Thursday, January 6, 2011

Bonus Lecture: Probability Refresher

This is a reminder for the bonus lecture (a probability refresher) I will be giving tomorrow (Friday, Jan 7) at 1pm in Annenberg 213.

Here is the plan - we'll start by recalling the definition of a random variable and then review what discrete and continuous random variables are. Following that, we'll revisit the different types of distribution functions (probability mass function, probability density function, cumulative distribution function) and discuss some standard and well known discrete and continuous random variables (Bernoulli, binomial, geometric, Poisson, uniform, exponential, normal). Then we'll define expectation of a random variable and review some of the important properties of the expectation, with particular emphasis on linearity and its applications using indicator random variables (useful for HW1).

You don't have to attend the lecture if you are really comfortable with these concepts (and can comfortably solve Problem 2 of HW1). But if you've never really kept in touch with probability for a long time, then you'd probably benefit from the lecture.

It'll be a short lecture (about one hour). The slides are pretty verbose, and could serve as a reference later on. They will be posted on the course website after the lecture tomorrow.

Update: They are now posted on the course website.

Wednesday, January 5, 2011

Lecture 2

The notes and slides for lecture 2 are now up.

We didn't get quite a far as I'd hoped, but we'll finish up the slides next class by looking at the structure of lots of networks other than the web.

The key take-aways from today's lecture are the following 4 interesting properties:

1) Connectivity:  The web has one "giant" connected component and all other connected components are tiny.

2) Diameter: The distance between nodes is quite small (~6 avg. distance between noes in the SCC) and, for at least the beginning decade of the web, grow logarithmically with the size of the graph.

3) Degrees:  The degree distribution is not Normal... Instead it's heavy-tailed.  This means we should expect a few nodes with really "huge" degree and "lots" of nodes with small degree.

4) Clustering:  The web exhibits strong "homophilly", i.e., if A is connected to B and C it is significantly more likely than random for B to be connected to C.

We'll see next time that these four properties are "universal"...and then we'll try to explain why they are so common.

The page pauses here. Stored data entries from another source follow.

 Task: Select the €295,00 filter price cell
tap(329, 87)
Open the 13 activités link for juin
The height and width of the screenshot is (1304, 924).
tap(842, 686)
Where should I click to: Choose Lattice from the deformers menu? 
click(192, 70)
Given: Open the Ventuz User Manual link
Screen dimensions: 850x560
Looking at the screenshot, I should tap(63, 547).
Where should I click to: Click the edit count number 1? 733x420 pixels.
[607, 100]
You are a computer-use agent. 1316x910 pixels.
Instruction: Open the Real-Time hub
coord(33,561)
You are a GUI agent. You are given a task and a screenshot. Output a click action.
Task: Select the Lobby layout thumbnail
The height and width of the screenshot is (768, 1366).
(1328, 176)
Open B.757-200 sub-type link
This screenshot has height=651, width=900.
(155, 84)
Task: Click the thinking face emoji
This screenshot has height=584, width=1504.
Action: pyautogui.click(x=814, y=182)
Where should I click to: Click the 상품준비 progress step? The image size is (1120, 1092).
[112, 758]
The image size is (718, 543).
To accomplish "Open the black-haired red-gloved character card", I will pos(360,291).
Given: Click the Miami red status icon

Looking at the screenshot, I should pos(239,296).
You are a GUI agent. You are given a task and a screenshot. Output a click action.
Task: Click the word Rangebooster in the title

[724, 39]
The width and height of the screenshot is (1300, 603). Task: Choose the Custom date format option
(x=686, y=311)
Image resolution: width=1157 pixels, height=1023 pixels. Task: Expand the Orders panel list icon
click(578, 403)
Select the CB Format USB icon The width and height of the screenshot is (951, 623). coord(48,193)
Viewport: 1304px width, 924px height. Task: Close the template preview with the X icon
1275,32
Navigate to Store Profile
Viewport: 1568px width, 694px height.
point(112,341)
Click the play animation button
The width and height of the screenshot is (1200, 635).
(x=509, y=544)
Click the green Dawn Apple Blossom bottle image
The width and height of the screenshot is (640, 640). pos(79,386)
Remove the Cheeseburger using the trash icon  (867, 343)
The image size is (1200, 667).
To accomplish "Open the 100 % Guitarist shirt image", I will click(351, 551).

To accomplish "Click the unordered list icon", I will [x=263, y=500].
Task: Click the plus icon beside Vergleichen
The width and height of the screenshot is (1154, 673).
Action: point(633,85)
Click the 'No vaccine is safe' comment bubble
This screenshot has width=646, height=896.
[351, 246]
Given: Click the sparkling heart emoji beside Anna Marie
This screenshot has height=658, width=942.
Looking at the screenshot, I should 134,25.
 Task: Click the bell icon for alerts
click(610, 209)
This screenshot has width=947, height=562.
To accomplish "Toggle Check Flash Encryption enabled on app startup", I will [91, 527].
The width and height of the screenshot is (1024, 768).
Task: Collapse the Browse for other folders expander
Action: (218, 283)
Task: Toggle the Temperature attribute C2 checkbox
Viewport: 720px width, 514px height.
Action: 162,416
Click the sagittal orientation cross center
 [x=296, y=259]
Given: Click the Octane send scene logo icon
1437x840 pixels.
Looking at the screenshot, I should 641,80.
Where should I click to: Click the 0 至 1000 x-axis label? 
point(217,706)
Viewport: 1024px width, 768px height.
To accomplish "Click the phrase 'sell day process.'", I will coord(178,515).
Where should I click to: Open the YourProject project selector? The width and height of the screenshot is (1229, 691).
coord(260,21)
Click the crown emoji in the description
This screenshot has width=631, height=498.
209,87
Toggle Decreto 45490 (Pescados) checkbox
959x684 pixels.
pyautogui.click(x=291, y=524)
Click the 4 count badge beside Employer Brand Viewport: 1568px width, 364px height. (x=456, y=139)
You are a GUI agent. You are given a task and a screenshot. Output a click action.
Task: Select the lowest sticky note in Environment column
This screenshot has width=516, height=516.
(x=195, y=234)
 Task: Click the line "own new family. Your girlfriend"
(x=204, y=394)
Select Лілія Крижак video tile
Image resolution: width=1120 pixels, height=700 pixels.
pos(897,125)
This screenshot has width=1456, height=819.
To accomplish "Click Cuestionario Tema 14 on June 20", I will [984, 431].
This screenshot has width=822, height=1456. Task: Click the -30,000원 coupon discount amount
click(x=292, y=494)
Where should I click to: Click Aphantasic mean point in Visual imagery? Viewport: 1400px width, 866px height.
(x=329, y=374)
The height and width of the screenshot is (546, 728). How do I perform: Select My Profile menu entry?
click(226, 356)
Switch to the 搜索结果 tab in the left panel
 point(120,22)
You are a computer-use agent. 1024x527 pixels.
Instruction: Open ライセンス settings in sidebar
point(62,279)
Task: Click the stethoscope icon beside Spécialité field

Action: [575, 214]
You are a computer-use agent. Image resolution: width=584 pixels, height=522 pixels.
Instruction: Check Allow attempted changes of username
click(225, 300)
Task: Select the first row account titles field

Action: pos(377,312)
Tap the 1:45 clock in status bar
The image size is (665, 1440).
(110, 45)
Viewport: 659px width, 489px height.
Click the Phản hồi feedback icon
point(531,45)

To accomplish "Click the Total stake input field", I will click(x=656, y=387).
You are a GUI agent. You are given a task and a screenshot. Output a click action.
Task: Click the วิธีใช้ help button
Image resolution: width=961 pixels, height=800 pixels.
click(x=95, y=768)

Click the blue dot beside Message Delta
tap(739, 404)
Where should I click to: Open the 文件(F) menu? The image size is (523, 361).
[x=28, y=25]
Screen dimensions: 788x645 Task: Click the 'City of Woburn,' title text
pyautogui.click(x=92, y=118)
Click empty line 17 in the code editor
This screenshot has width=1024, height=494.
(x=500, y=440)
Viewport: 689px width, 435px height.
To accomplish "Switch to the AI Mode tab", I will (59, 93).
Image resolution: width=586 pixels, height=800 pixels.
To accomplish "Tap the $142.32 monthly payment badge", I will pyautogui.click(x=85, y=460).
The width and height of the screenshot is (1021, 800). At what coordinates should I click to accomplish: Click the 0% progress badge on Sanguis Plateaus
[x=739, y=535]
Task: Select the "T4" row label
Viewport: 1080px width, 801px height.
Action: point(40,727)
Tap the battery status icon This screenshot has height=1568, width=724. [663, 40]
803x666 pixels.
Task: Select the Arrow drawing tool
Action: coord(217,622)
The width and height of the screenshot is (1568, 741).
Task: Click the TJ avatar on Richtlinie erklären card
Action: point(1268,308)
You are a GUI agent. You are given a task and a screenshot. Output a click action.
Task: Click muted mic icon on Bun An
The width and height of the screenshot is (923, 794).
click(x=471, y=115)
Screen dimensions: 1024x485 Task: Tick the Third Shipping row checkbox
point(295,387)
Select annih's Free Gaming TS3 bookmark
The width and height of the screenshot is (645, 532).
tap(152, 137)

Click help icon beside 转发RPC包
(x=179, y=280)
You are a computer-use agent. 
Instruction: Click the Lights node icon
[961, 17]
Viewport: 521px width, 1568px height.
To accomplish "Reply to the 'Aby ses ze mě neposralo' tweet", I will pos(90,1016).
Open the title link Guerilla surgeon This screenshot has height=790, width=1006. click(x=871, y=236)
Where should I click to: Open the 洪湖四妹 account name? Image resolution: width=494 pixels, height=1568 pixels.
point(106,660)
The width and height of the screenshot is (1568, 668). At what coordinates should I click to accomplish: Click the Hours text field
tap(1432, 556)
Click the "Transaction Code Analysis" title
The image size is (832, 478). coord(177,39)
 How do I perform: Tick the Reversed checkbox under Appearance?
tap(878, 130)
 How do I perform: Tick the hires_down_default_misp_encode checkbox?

Don't forget to attend Raga's probability refresher on Friday @ 1pm in Annenberg 213!

Tuesday, January 4, 2011

No office hours this week

Since we don't have a HW set due until next week, and we haven't really gotten going yet, I guess we won't have office hours this week (Tue or Wed), so the first office hours will be mine on the evening of Tues 1/11 at 7-8pm in Annenberg's first floor conference room.   The TAs will then have their office hours on Wed 1/12 7-9pm.

As I said in class, I really hope that most of you will come to the office hours, even if you don't have questions, and work on the HW there.  Then, when you have questions you can ask them of me or the TAs (or your classmates). 

Monday, January 3, 2011

Homework 1

Homework 1 was passed out in class today, and is available on the course website.

Note that there is a typo in the due date on the ones handed out in class -- it is due next Thursday, Jan 13 at 1:30pm.  Be sure to start early.

Also, if you're nervous about whether you know enough probability, try out the first two problems and attend Raga's Probability refresher on Friday if you have any trouble.

If you have any questions about the homework (or want to point out typos), write a comments on this post and  the TAs/prof will respond ASAP.

Lecture 1

Glad to see so many faces at the first lecture -- I hope I didn't scare too many of you away...

If you still have any questions about what the course is about or about the procedural details of the course, please post them as comments here.  Also, I really recommend reading through the handouts that I gave out in class.  For those of you who didn't get a copy, there are links to them posted on the course website now.

Also, be sure to remember that Raga will be giving a probability refresher on Friday at 1-2pm in Annenberg 213. If you haven't had any probability since Math 2, I highly recommend attending.